* Instructions for the task:
Copy out the passage of the surf report below, starting with "8am wind map" and going on through "the islands are.".

===== Source text

Wednesday, June 14, 2017

Wednesday 6 14 17 morning call

Ridiculously fun Lahaina side longboard session for me yesterday, before I headed over to the north shore to teach a rare windsurf lesson. It was a bit wild out there, but definitely fun. Jimmie Hepp went to shoot Hookipa and that's how the waves looked like. Photo from this gallery.


4am significant buoy readings
South shore

W
1.7ft @ 13s from 158° (SSE)

SW
1.7ft @ 12s from 150° (SE)

SE
2.9ft @ 12s from 164° (SSE)

I'm loving the 12-13s period on the south shore, another trip to that side is my plan also today. Check the webcams, but, once again, it won't be flat.

North shore
Pauwela
4.7ft @ 8s from 64° (ENE)

Pretty solid windswell at the Pauwela buoy, with the direction slowly veering towards east. Hookipa should still have waves with a wind reading at 5.15am of 10(6-13)mph from 84.
8am wind map


2pm wind map


North Pacific map shows a decent (for the season) NW and the windswell fetches. The first will generate a swell that Surfline predicts to peak on Monday at 3.5f 11s. I don't like that new graphic look at all... you can't even see where the islands are.

==========
===== Data extract

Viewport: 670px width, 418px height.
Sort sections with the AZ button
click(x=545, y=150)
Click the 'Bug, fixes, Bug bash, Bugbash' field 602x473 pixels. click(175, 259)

==========

* Output of the exercise:
8am wind map


2pm wind map


North Pacific map shows a decent (for the season) NW and the windswell fetches. The first will generate a swell that Surfline predicts to peak on Monday at 3.5f 11s. I don't like that new graphic look at all... you can't even see where the islands are.